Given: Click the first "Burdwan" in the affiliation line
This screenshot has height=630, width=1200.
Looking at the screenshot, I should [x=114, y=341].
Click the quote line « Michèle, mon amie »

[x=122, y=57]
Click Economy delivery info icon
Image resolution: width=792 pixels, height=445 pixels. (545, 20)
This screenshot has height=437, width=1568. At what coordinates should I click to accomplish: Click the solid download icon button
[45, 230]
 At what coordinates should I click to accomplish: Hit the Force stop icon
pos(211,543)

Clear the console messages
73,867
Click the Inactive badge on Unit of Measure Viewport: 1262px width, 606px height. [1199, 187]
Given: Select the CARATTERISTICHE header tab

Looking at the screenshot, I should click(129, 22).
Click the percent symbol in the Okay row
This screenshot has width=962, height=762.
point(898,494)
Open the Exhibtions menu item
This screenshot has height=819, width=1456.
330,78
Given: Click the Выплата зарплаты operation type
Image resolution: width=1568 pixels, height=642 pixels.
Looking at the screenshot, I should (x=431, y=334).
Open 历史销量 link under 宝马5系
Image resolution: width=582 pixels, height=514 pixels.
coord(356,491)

#### [Task statement]
Write the entries out once more, exactly as given.

#### [Result below]
Given: Click the first "Burdwan" in the affiliation line
This screenshot has height=630, width=1200.
Looking at the screenshot, I should [x=114, y=341].
Click the quote line « Michèle, mon amie »

[x=122, y=57]
Click Economy delivery info icon
Image resolution: width=792 pixels, height=445 pixels. (545, 20)
This screenshot has height=437, width=1568. At what coordinates should I click to accomplish: Click the solid download icon button
[45, 230]
 At what coordinates should I click to accomplish: Hit the Force stop icon
pos(211,543)

Clear the console messages
73,867
Click the Inactive badge on Unit of Measure Viewport: 1262px width, 606px height. [1199, 187]
Given: Select the CARATTERISTICHE header tab

Looking at the screenshot, I should click(129, 22).
Click the percent symbol in the Okay row
This screenshot has width=962, height=762.
point(898,494)
Open the Exhibtions menu item
This screenshot has height=819, width=1456.
330,78
Given: Click the Выплата зарплаты operation type
Image resolution: width=1568 pixels, height=642 pixels.
Looking at the screenshot, I should (x=431, y=334).
Open 历史销量 link under 宝马5系
Image resolution: width=582 pixels, height=514 pixels.
coord(356,491)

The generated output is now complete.